Pilot Project to Get Hydrogen, Nanofibers from Landfills

John Davis

catalyxA new process is working on turning landfill gas into hydrogen AND nanofibers.

Catalyx Nanotech, Inc., says the pilot project has started at a closed southern California landfill.

“Our advantage is that we are able to produce nanofibers at greater than 99% purity, as well as 100% green hydrogen in a one-step process,” says Yinan Jin, Catalyx Nanotech Chief Research Scientist. “Purification of nanomaterials from typical carbon batches is an extremely expensive undertaking for commercial applications. Catalyx Nanotech is eliminating the extra work and, consequently, the expense of separating nanofibers from byproducts, such as amorphous carbon, soot, etc., that make nanomaterials so costly today.
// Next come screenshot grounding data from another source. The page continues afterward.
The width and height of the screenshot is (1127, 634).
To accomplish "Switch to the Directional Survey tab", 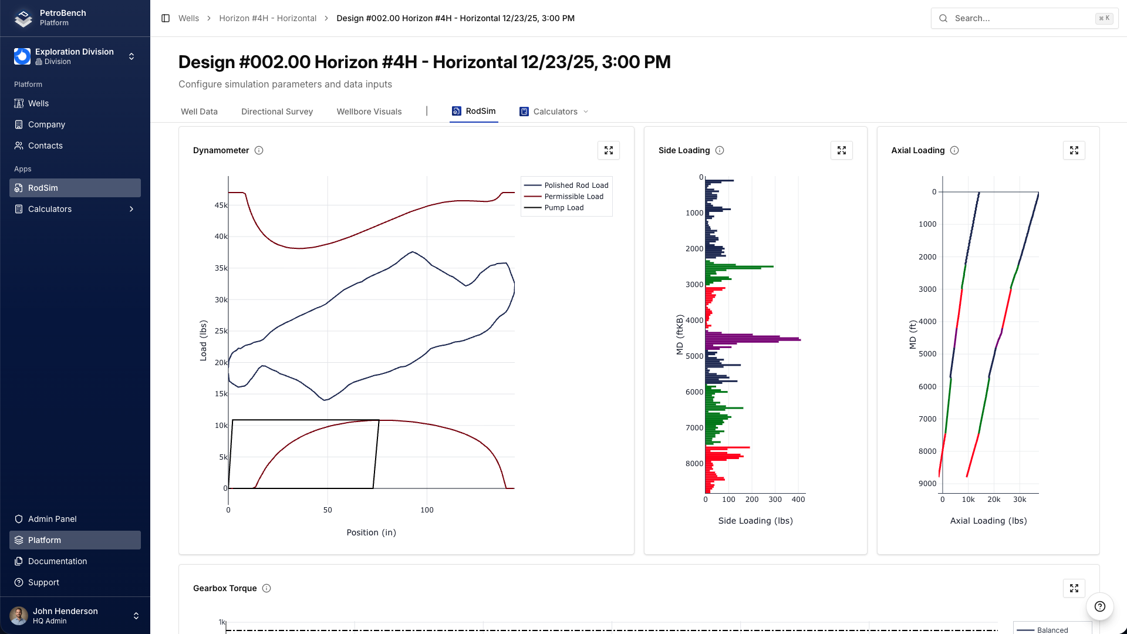I will [277, 112].
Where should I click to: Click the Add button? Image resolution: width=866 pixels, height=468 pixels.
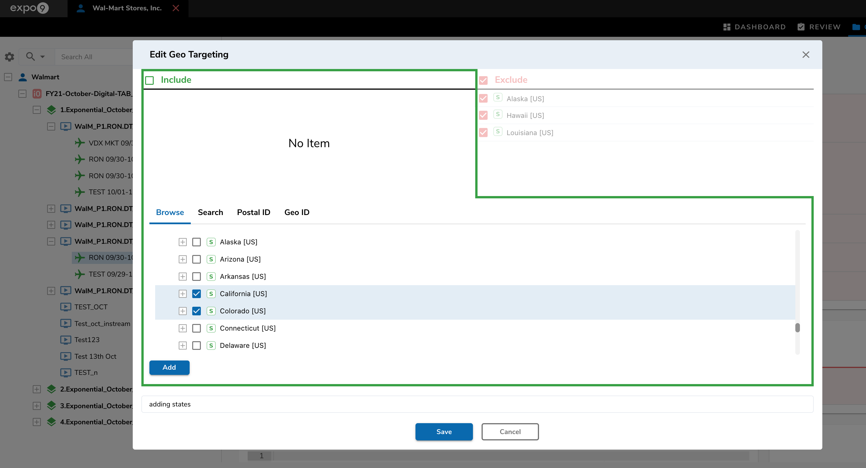click(169, 367)
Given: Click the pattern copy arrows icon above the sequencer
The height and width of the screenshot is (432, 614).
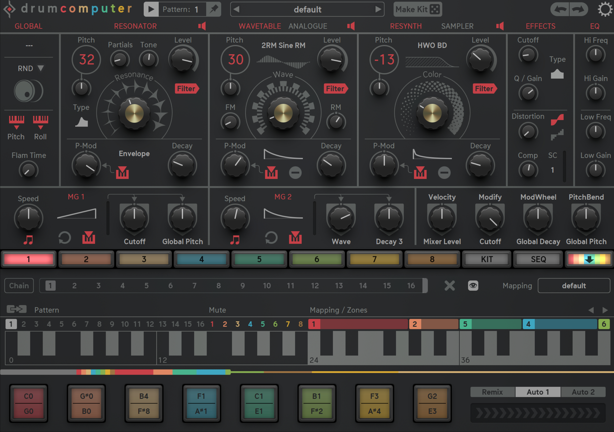Looking at the screenshot, I should [x=16, y=309].

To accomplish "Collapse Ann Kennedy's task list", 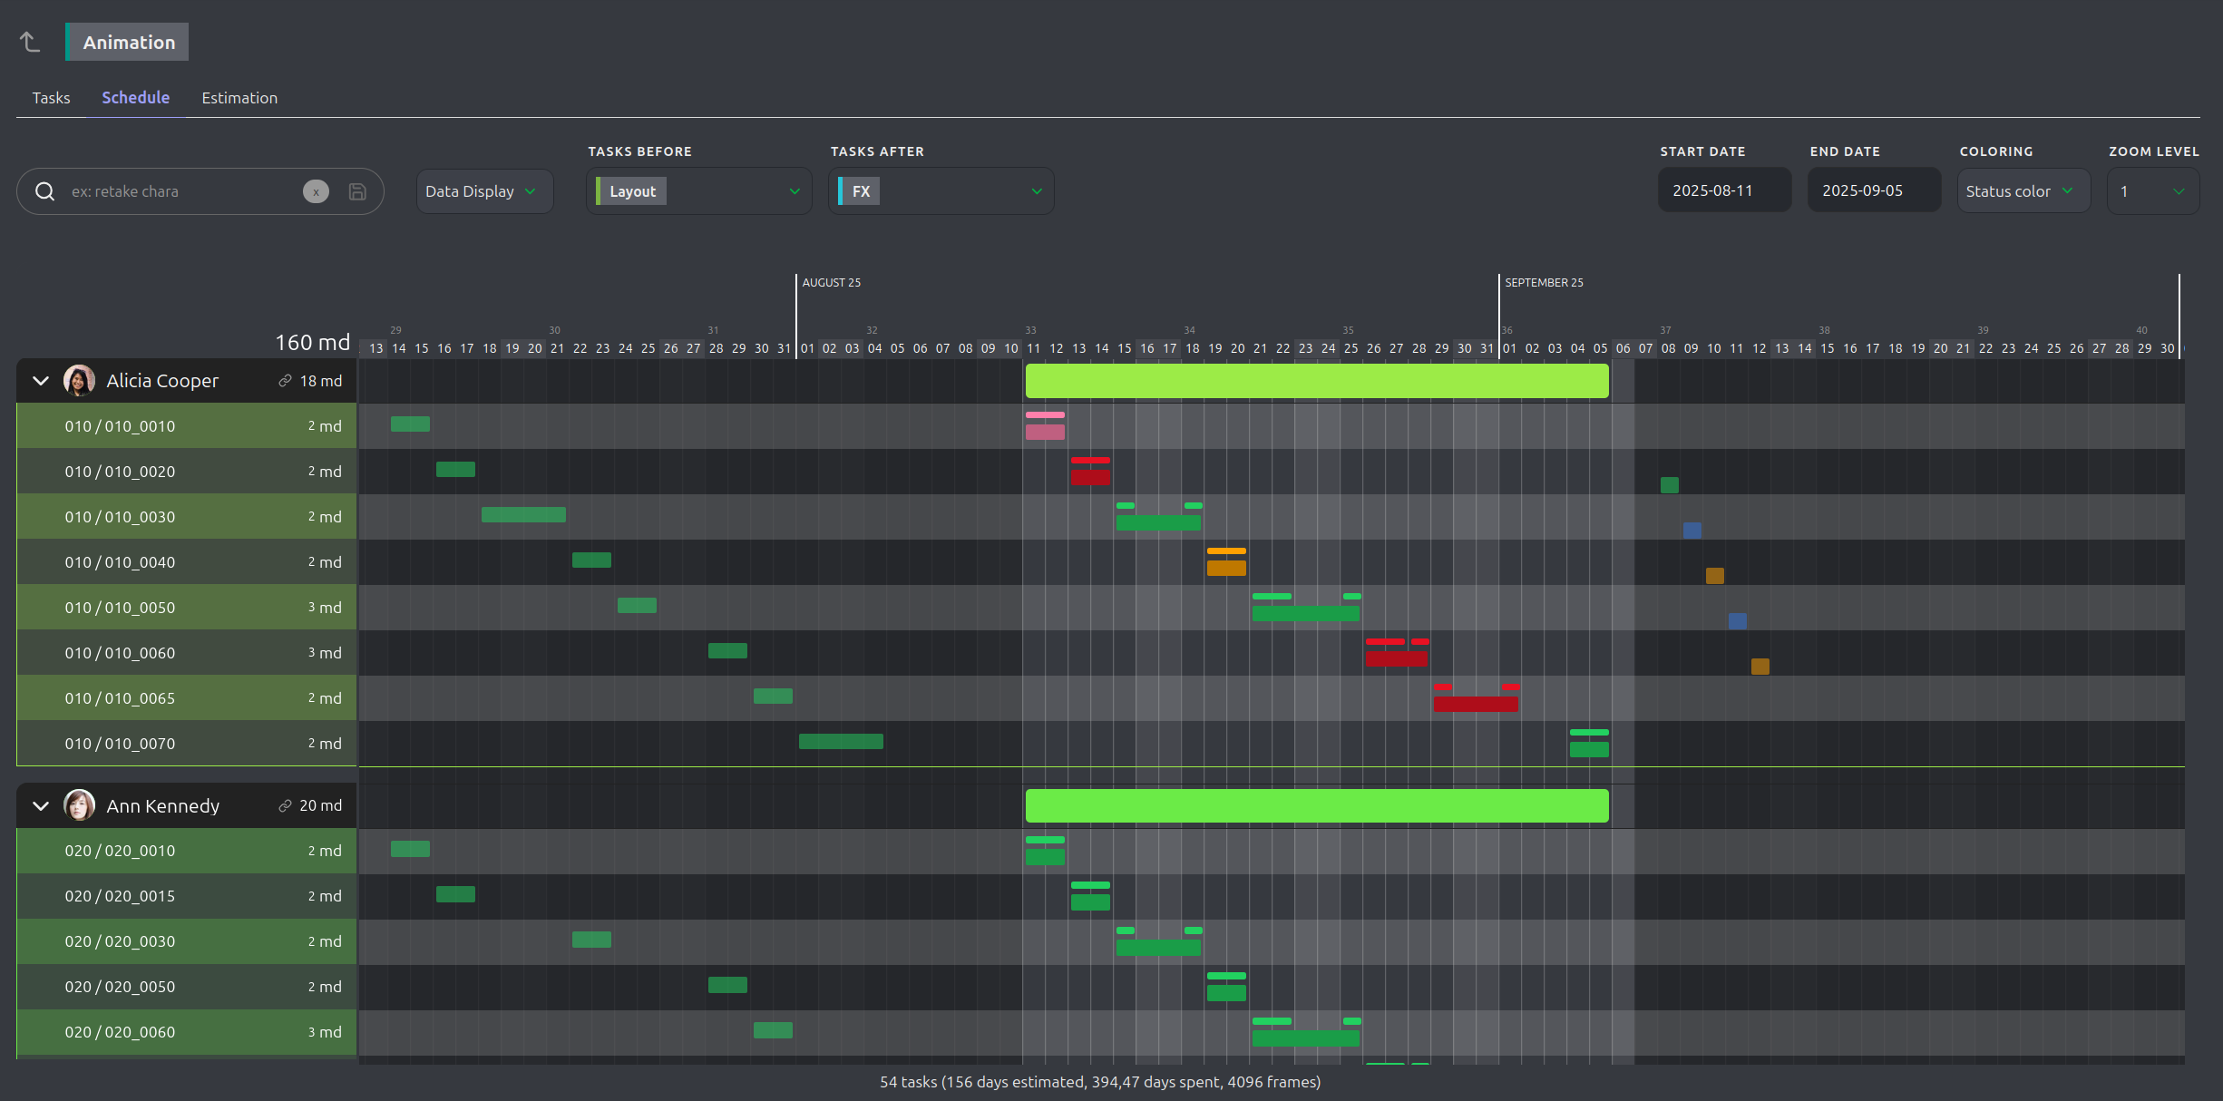I will click(41, 805).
We expect to commoditize nano-scale graphite materials at prices comparable to high quality synthetic graphite used in electrodes and refractory applications. After some preliminary test runs, we will also integrate a small fuel cell to demonstrate how the electrochemical reaction of hydrogen and oxygen can produce electrical energy, as opposed to the
direct combustion of hydrogen and oxygen to produce thermal energy. This in situ generation of green electricity with a zero-carbon footprint is just one possible use of the hydrogen.”

Company officials say one of the biggest assets of the process is that it will make hydrogen more affordable and available… key if the country wants to move forward in a hydrogen-based economy.